When Beta Theta Pi began to organize for Relay for Life, Foster decided to appeal to people he had met through Caregivers.com for fundraising. The response was sudden and surprising.

From Feb. 3-10, Foster quickly raised $2,000 for his team. Foster said he has never raised anywhere close to this amount of money for Relay for Life before.

"I'm very proud of him," Brant Tidwell said. "I'm glad to be a part of it."
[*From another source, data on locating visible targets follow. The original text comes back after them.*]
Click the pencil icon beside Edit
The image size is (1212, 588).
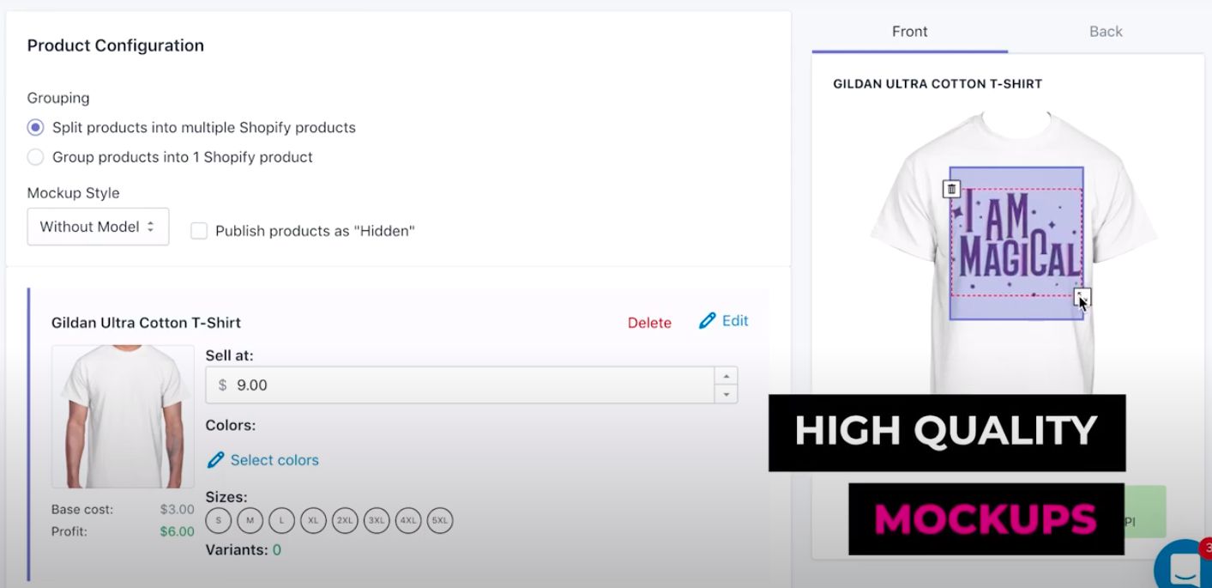pyautogui.click(x=708, y=321)
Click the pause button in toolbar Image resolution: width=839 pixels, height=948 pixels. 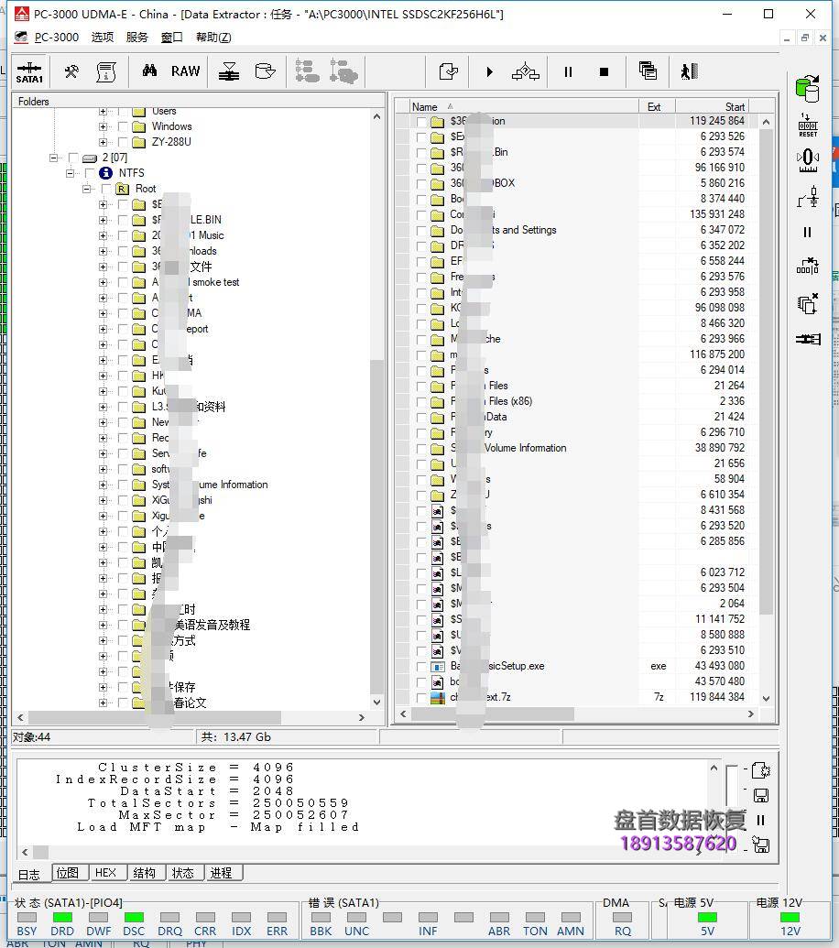point(568,71)
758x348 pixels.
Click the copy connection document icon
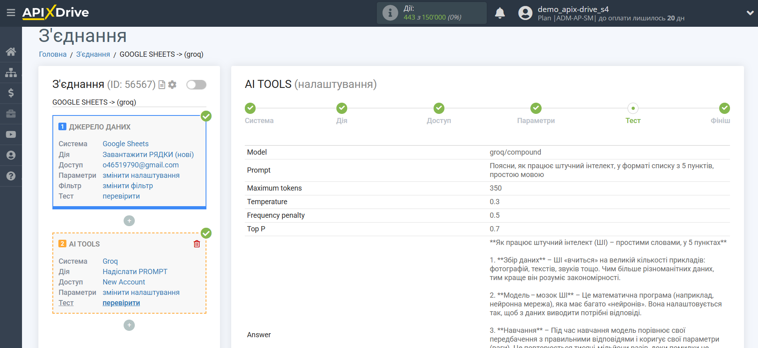(162, 85)
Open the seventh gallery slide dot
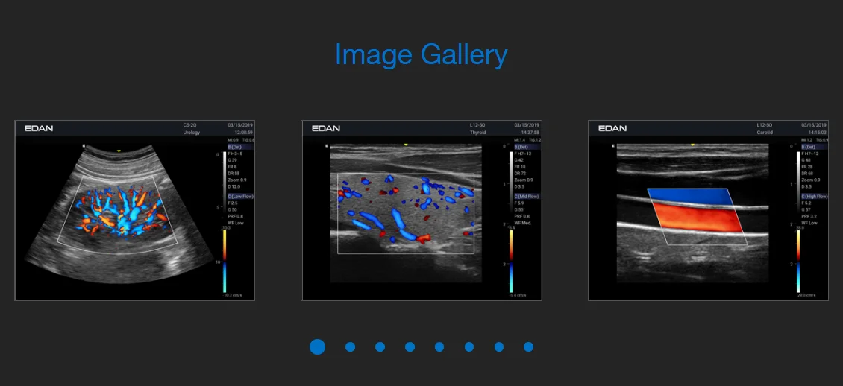This screenshot has height=386, width=843. [x=499, y=347]
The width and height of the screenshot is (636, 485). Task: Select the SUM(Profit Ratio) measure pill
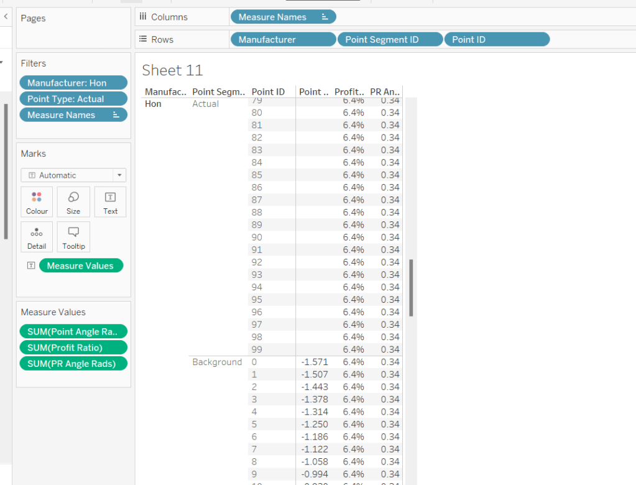[73, 348]
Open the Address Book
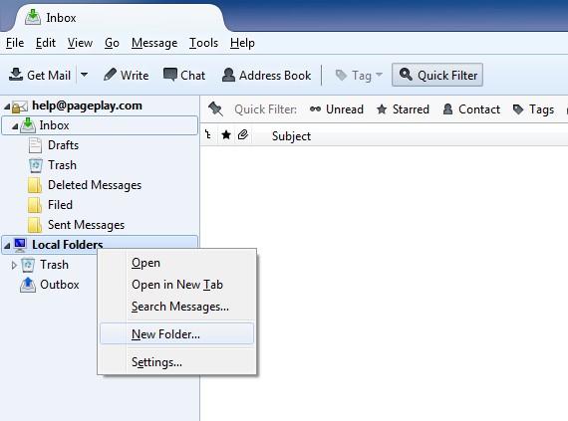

The fraternity was just as shocked about the sudden explosion as Foster was. Beta Theta Pi has two Relay teams, one for members and one for pledges, each with its own fundraising goals. Foster's team, the main fraternity team, has decided on a goal of $12,000. Dave Tykvart, philanthropy char for Beta Theta Pi, said he wanted to really push the relay goal and amounts this year.

"Relay is our biggest philanthropy (project)," Tykvart said.

Foster's total is more than half of the fraternity's total so far, which has inspired them to increase their goal this year.

"We can do better than that," Tykvart said.

With the pledge team's goal at $1,000, the teams could combine to donate $13,000 to Relay for Life.

This is obviously a great achievement in philanthropy. But what matters most to Foster is that his father gets better. Because of his father's condition, Foster has made several more attempts to go home and visit, and this year, he will definitely be home for Easter.

"Honestly the way to deal with it is sometimes to just forget about it," Foster said. "But it's brought me much closer to the family."